- [AIM 1]:
Answer these about the quoted text on the Wall and dhimmi status, one line each:
(a) What were the Arab children at the Wall disguised as?
(b) What term does the text give for the second-class subjects in Muslim lands?
(c) The history of Muslim-Christian relations in which empire is described?
* BEGIN QUOTED TEXT *
Along with this profane flood, I arrive at the foot of the Wall. Old velvet robes, gray old forelocks, old hands raised to curse [sic!], they are there, as expected, the elders of Israel, who soon will be nourishing the grass in the valley of Jehosaphat; less numerous than the previous time, however, and less calm as well in chanting the lamentations of their prophet. There before us, before our invasion, there is already a band of Arab children, there to torment them: little ones disguised as animals, as dogs, under burlap sacks, coming up on all fours with wild laughs to bark at their feet. On that occasion these Jews did rouse me to profound pity, in spite of everything [quand même]. . . .
On an earlier occasion, Loti had not allowed himself to be moved: “One could almost cry with them—if they weren’t Jews [his emphasis], and if one did not feel one’s heart strangely chilled by all their abject faces.”28
Although the condition of the Jews was the worst, some of the rules applied to them, it should be noted, were no different from those applied to all infidels in all Muslim lands. All of them were dhimmi (protégés), second-class subjects excluded from armed service, owing tribute, and liable to a variety of disabilities and servitudes designed to express and signal their political, social, and moral inferiority. These were enforced with varying degrees of rigor in different times and places and on different groups. Thus the growing power of the West in the Muslim world was bound to affect in the first place the status of Christians and alter their relations to their Muslim neighbors; and indeed the history of Muslim-Christian relations in the Ottoman Empire in the course of the 19th century was one of sporadic explosions of wrath by the Muslim majority in response to Christian pretensions to equality and self-assertion.
* END QUOTED TEXT *
- [AIM 2]: Retype the records starting with their first line and going on through the line with "pyautogui.click(x=160, y=173)", both of those lines included. Leave the pictures out.
* BEGIN DATA SUPPLIED *
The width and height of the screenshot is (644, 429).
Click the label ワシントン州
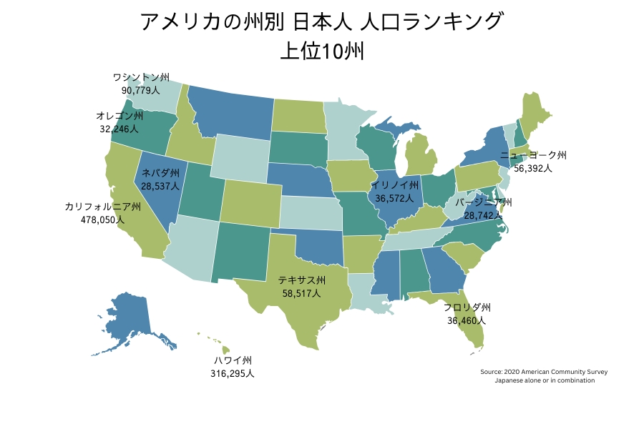pyautogui.click(x=140, y=77)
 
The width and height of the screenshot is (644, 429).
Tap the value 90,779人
pyautogui.click(x=140, y=90)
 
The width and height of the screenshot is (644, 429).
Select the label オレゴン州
pyautogui.click(x=119, y=116)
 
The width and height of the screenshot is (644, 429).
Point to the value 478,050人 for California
pyautogui.click(x=102, y=220)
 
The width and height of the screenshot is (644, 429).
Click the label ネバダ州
pyautogui.click(x=160, y=173)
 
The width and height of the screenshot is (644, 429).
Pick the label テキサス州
pyautogui.click(x=301, y=280)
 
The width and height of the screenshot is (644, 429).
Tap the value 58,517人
pyautogui.click(x=301, y=293)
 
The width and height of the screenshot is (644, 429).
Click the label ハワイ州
pyautogui.click(x=233, y=360)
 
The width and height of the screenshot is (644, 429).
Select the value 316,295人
pyautogui.click(x=233, y=373)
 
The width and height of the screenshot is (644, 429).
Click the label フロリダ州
pyautogui.click(x=467, y=307)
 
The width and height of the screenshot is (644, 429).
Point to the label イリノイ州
pyautogui.click(x=394, y=185)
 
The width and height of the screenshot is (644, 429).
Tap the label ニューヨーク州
pyautogui.click(x=533, y=155)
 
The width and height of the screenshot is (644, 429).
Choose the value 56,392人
pyautogui.click(x=533, y=168)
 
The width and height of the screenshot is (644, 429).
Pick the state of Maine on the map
pyautogui.click(x=536, y=114)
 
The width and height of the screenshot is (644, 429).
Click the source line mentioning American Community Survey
pyautogui.click(x=544, y=372)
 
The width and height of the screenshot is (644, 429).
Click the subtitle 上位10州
pyautogui.click(x=322, y=51)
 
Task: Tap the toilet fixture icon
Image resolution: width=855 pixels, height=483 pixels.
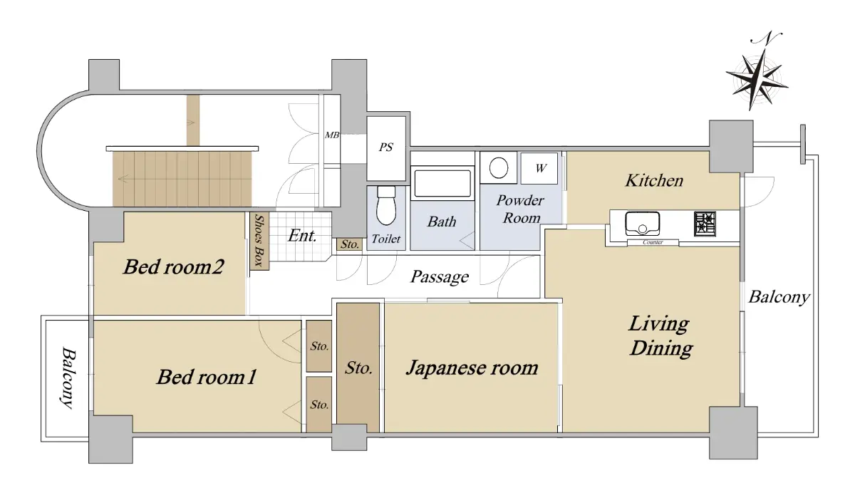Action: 386,206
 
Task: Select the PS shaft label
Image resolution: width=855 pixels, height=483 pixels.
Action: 386,147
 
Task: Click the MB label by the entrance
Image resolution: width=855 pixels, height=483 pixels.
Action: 332,135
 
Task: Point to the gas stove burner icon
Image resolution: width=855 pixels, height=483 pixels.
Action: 705,224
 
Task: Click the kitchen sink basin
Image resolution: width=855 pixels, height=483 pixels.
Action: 643,224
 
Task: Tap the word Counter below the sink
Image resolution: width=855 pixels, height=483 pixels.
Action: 653,242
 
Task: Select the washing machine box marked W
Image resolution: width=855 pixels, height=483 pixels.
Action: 539,168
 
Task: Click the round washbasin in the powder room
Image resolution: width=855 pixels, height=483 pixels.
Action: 499,168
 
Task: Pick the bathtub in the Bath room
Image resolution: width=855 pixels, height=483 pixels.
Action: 442,183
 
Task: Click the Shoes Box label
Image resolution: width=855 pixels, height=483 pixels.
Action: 259,240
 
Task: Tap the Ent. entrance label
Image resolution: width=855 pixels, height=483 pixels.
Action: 302,236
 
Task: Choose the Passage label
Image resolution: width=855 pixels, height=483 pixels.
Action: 440,277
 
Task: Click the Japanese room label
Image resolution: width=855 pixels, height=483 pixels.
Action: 472,368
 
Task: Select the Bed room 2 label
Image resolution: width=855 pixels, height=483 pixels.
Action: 173,266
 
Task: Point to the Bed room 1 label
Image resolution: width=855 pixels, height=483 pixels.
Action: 206,377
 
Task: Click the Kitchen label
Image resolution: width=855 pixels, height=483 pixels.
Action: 654,180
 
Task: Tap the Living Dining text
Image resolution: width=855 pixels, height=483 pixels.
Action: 660,336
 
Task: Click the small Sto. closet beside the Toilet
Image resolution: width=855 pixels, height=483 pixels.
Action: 349,244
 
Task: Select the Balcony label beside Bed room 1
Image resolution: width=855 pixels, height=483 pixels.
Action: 68,378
* END DATA SUPPLIED *
- [WORKED SOLUTION 1]:
(a) As animals, as dogs, under burlap sacks.
(b) Dhimmi (protégés).
(c) The Ottoman Empire.

- [WORKED SOLUTION 2]:
The width and height of the screenshot is (644, 429).
Click the label ワシントン州
pyautogui.click(x=140, y=77)
 
The width and height of the screenshot is (644, 429).
Tap the value 90,779人
pyautogui.click(x=140, y=90)
 
The width and height of the screenshot is (644, 429).
Select the label オレゴン州
pyautogui.click(x=119, y=116)
 
The width and height of the screenshot is (644, 429).
Point to the value 478,050人 for California
pyautogui.click(x=102, y=220)
 
The width and height of the screenshot is (644, 429).
Click the label ネバダ州
pyautogui.click(x=160, y=173)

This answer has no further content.